* [Task item]: Set down each line from the start of the material exactly, please, up to and including the one that contains "Given: Click the debug bug icon".

* [Listed entries]:
BEGIN
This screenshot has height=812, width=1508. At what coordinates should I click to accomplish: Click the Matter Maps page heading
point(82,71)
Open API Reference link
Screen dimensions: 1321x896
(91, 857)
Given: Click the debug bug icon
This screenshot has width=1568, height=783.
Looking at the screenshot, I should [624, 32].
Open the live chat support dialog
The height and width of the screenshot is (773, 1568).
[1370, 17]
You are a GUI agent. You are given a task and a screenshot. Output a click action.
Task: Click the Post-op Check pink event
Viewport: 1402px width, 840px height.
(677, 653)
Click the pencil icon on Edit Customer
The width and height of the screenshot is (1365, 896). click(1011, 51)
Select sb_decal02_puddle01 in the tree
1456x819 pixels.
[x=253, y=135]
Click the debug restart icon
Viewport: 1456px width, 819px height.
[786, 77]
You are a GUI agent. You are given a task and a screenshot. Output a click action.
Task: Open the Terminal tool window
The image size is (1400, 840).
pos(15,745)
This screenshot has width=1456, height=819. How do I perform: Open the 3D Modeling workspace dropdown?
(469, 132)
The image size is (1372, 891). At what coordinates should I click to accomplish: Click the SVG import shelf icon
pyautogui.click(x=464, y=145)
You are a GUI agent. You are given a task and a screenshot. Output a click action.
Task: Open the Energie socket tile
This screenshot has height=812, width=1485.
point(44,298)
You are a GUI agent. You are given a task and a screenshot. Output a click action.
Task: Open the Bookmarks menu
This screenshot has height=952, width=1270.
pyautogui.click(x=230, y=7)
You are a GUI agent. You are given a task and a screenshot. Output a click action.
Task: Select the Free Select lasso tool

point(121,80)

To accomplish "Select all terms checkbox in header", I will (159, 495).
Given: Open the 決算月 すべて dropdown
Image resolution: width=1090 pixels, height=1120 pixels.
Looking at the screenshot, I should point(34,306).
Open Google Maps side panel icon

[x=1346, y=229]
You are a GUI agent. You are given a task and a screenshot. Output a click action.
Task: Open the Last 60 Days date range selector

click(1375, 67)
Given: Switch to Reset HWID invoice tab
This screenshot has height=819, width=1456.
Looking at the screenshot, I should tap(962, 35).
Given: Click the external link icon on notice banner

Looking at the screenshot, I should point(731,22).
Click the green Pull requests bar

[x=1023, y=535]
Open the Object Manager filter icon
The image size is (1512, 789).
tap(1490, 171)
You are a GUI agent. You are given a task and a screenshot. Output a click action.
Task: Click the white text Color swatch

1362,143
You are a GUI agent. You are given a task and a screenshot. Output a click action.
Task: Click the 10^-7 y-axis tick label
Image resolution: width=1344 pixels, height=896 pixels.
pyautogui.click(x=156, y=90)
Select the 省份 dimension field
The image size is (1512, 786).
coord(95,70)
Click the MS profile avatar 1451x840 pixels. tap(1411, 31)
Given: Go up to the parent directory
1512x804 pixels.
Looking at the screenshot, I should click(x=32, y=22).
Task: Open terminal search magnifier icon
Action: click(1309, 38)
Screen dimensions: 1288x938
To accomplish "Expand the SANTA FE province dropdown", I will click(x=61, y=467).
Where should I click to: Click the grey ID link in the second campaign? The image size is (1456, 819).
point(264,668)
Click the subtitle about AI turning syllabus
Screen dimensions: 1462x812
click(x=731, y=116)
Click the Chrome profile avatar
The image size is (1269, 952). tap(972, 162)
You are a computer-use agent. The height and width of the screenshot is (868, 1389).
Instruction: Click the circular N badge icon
END
* [Answer section]:
This screenshot has height=812, width=1508. At what coordinates should I click to accomplish: Click the Matter Maps page heading
point(82,71)
Open API Reference link
Screen dimensions: 1321x896
(91, 857)
Given: Click the debug bug icon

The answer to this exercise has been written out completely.